The mean (SD) of PSS-14 in the intervention group was 23.57 ± 3.81 and in the control group was 23.09 ± 4.29. In pre-intervention based on an independent t-test, the total score of PSS-14 was not statistically significant between the two groups (p=0.399).

The mean (SD) of the Edinburgh Postnatal Depression Score (EPDS) in intervention and control groups was 8.43 ± 1.56 and 8.40 ± 1.68, respectively. In pre-intervention based on an independent t-test, the total score of EPDS was not statistically significant between the two groups (p=0.092). All participants met the eligibility criteria for the study due to the scores of EPDS being lower than 10 and the scores of PSS-14 being between 19 to 37.

Health-Related Quality of Life (HRQoL)

Intervention group before counseling the mean score of overall QoL was 85.66 ± 5.44 which increased to 96.46 ± 4.44 and in the control group, it was 86.86 ± 3.36 before intervention that decreased to 85.76 ± 4.04 two months after the intervention. The observed differences between the two groups were statistically significant after intervention (p=0.001).

After intervention based on an independent t-test, the mean score of four domains of QoL (Physical Role Limitations, General Health, Vitality, Role-Emotional, and Mental Health) in the counseling group was significantly higher than the control group (p=0.001). While in terms of Physical Functioning, Bodily Pain and Social Functioning domains were not statistically significant (p>0.05).

Comparing within-the group (before and after) scores of QoL and its domains in the control group showed no statistically significant differences (p>0.05).

Comparing within-the group (before and after) scores of QoL and the domains of “Physical Functioning, Physical Role Limitations, General Health, Vitality, Role-Emotional, and Mental Health” in the intervention group showed statistically significant improvements (p<0.05). Only the scores of two domains of “Bodily Pain, Social Functioning” were not statistically significant (p>0.05) (Table 3).

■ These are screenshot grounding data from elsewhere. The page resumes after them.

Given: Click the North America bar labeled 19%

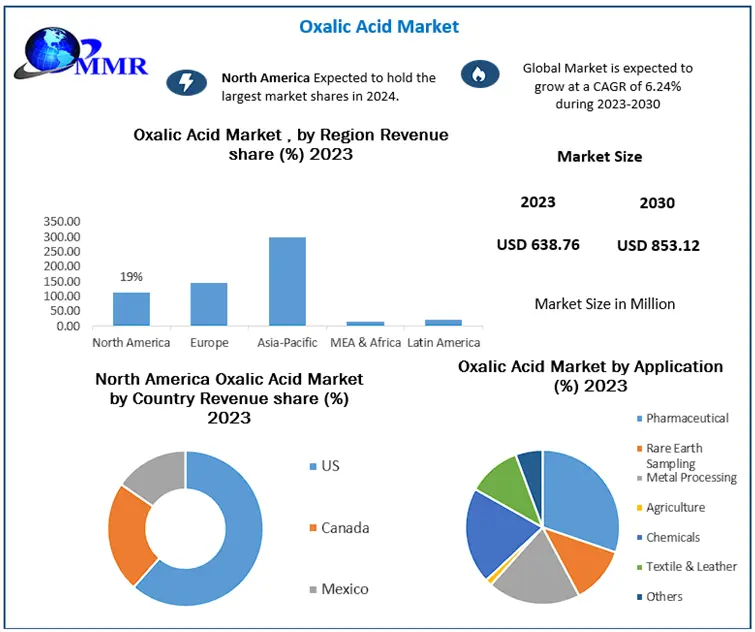Looking at the screenshot, I should (131, 309).
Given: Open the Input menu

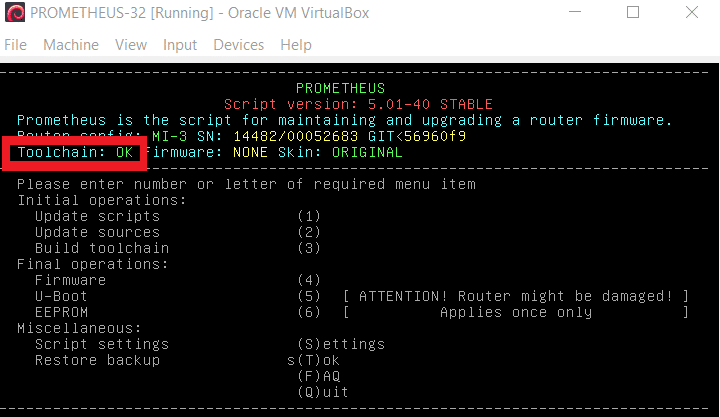Looking at the screenshot, I should point(180,45).
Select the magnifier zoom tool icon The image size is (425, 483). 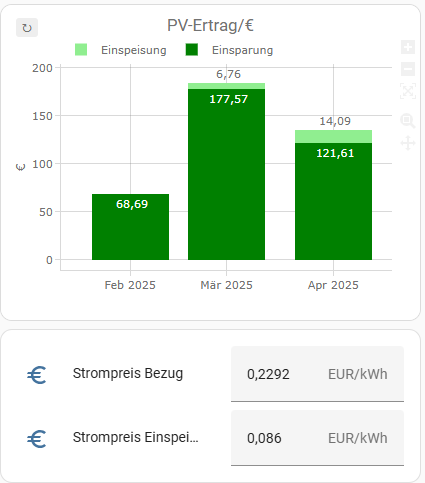coord(408,121)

The comparison of quality-of-life (QoLSF-36) and its domains scores between two groups

Intervention
Control
SF-36 Domains Mean SD Mean SD P-value
Physical functioning Pretest 26.75 8.43 30.25 5.14 0.05
Post-test 31.08 8.29 27.58 5.62 0.06
P-value Paired t-test = 0.0001 Paired t-test = 0.07
Bodily pain Pretest 32.91 22.62 33.75 16.78 0.87
Post-test 33.75 25.24 38.33 20.74 0.44
P-value Paired t-test = 0.73 Paired t-test = 0.34
physical role limitations Pretest 6.25 5.91 5.20 5.46 0.48
Post-test 13.33 7.65 6.25 5.44 0.0001
P-value Paired t-test = 0.0001 Paired t-test = 0.16
Emotional role functioning Pretest 16.66 8.47 16.66 8.47 1
Post-test 29.16 9.22 16.94 8.32 0.0001
P-value Paired t-test = 0.0001 Paired t-test = 0.91
Social role functioning Pretest 35.41 12.74 37.08 8.97 0.56
Post-test 38.33 11.80 37.91 8.97 0.87
P-value Paired t-test = 0.18 Paired t-test = 0.72
Mental health Pretest 57.00 7.61 58.50 6.45 0.41
Post-test 62.33 8.78 57.16 6.78 0.01
P-value Paired t-test = 0.0001 Paired t-test = 0.45
Vitality Pretest 49.79 8.44 49.16 8.64 0.77
Post-test 63.33 4.85 49.16 8.64 0.0001
P-value Paired t-test = 0.0001 Paired t-test = 0.18
General health perceptions Pretest 35.16 7.59 33.83 5.20 0.43
Post-test 46.66 7.46 32.33 4.09 0.0001
P-value Paired t-test = 0.0001 Paired t-test = 0.34
Total Quality of Life Score Pretest 85.66 5.44 86.86 3.36 0.31
Post-test 96.46 4.44 85.76 4.04 0.0001
P-value Paired t-test = 0.0001 Paired t-test = 0.23
Discussion

The study was done to examine the effect of integrating midwifery counseling with spiritual content on improving the antenatal quality of life among first-time pregnant women. Our results showed that integrating midwifery counseling with spiritual content could be improved the overall QoL. However, three domains of SF-36 QoL (physical function, bodily pain, and social function) showed no improvements. The current study emphasized that integrating midwifery counseling with spiritual content improved the psychological aspects of QoL more than the physical and social aspects. Limited information is available on the effectiveness of spiritual-based education for improving the QoL of first-time healthy pregnant women. However, our results were consistent with some studies that were conducted on multiparous or high-risk pregnancy samples. In this regard, Moazedi et al 2018, showed that Islamic teaching-based religious-spiritual psychotherapy could be improved the quality of life of infertile women [13]. The content of the counseling in our study was similar to their study and include religious and spiritual instruction in increasing the acceptance of pregnancy and responsibility through attention to the spiritual reward of pregnancy in the presence of God, the increase of trust, reflection on human creation and the greatness of creation, blessings of God and the role of it in reinterpreting the concept of pregnancy and overcoming the worrisome symptoms of pregnancy. Strengthening individuals’ inner hope and powers for coping with pregnancy and childbearing.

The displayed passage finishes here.